The more complex a character, the less dependable he is. And everybody has some complexity. Even quiet Horatio, beloved of Hamlet for his steady self-control, tried to commit suicide.

Every fine novel and every fine drama must of course illustrate the law of causation—the principle of sufficient reason. But characters that run in grooves are not human. In Richard Baldock, we have, as we so often have in the work of Archibald Marshall, strife between father and son—a kind of civil war. This war, like many others, is begotten of misunderstanding. There is not only the inevitable divergence between the older and the younger generation, there is the divergence between two powerful individualities. We at first sympathize wholly with the son.

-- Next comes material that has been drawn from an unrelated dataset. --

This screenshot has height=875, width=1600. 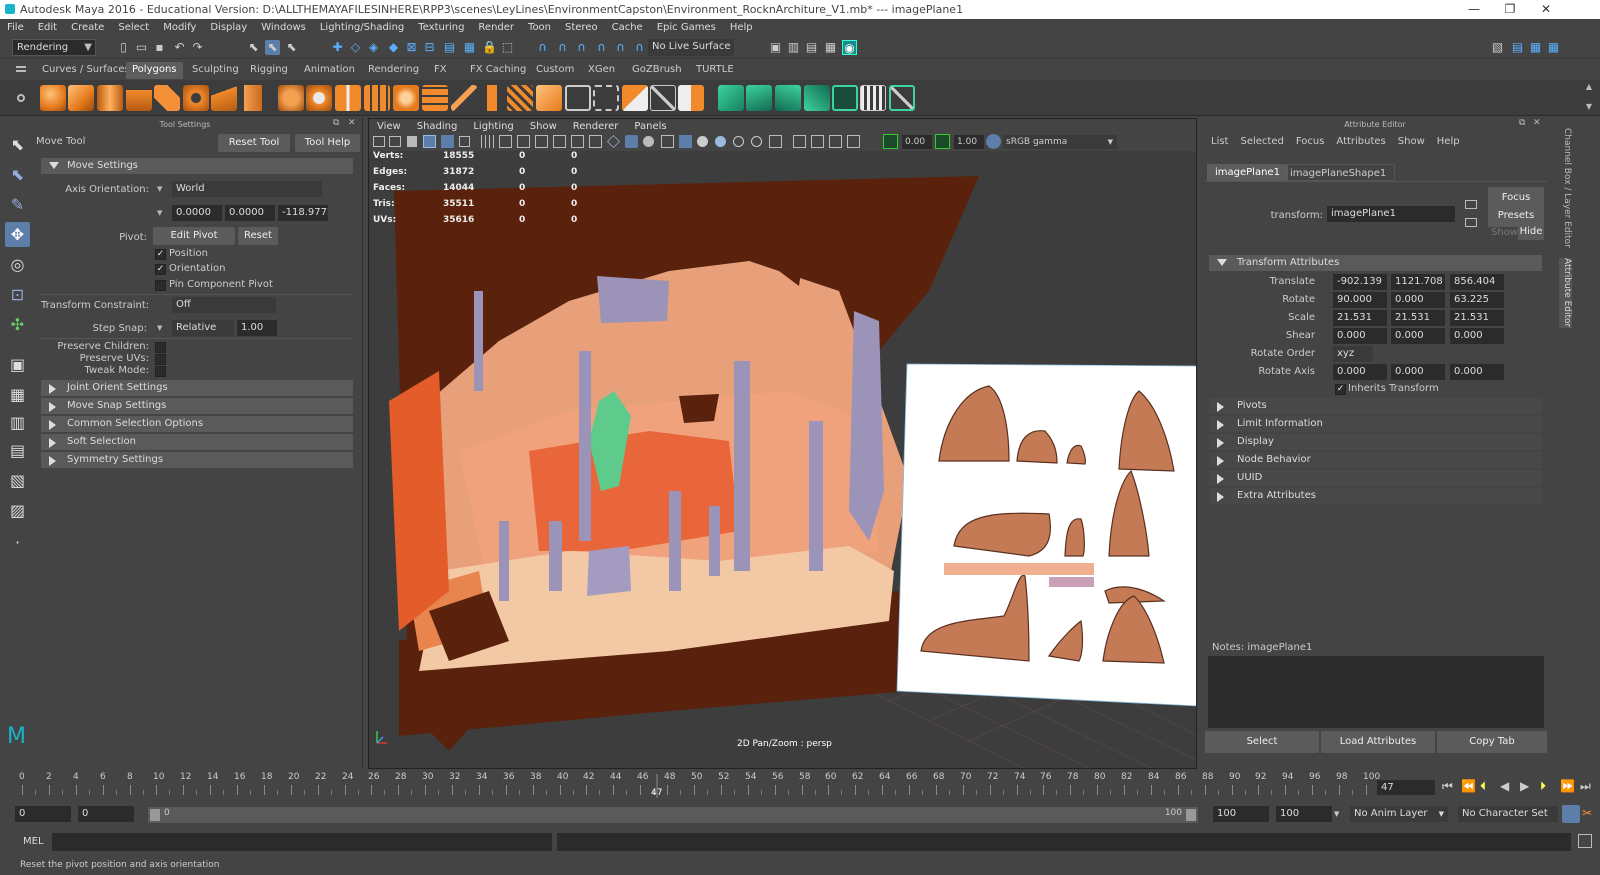 What do you see at coordinates (1468, 786) in the screenshot?
I see `step-back-key-icon: ⏪` at bounding box center [1468, 786].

We say to ourselves that if any man is foolish enough to sacrifice all his joy in life to a narrow creed, why, after all, that is his affair; it is only when he attempts to impose this cheerless and barren austerity on others, that we raise the flag of revolt. At the deathbed of the young mother, one of the most memorable scenes in our author's books, we are quite certain that we shall never forgive the inflexible bigot; this hatred for him is nourished when he attempts to crush the son as he did crush his wife. Yet, as the story develops, and we see more deeply into the hearts of all the characters, we understand how the chasm between father and son is finally crossed. It is crossed by the only durable bridge in the world—the bridge of love, which beareth all things.

Tolerance—when based not on indifference, but on sympathy—is tolerant even of intolerance.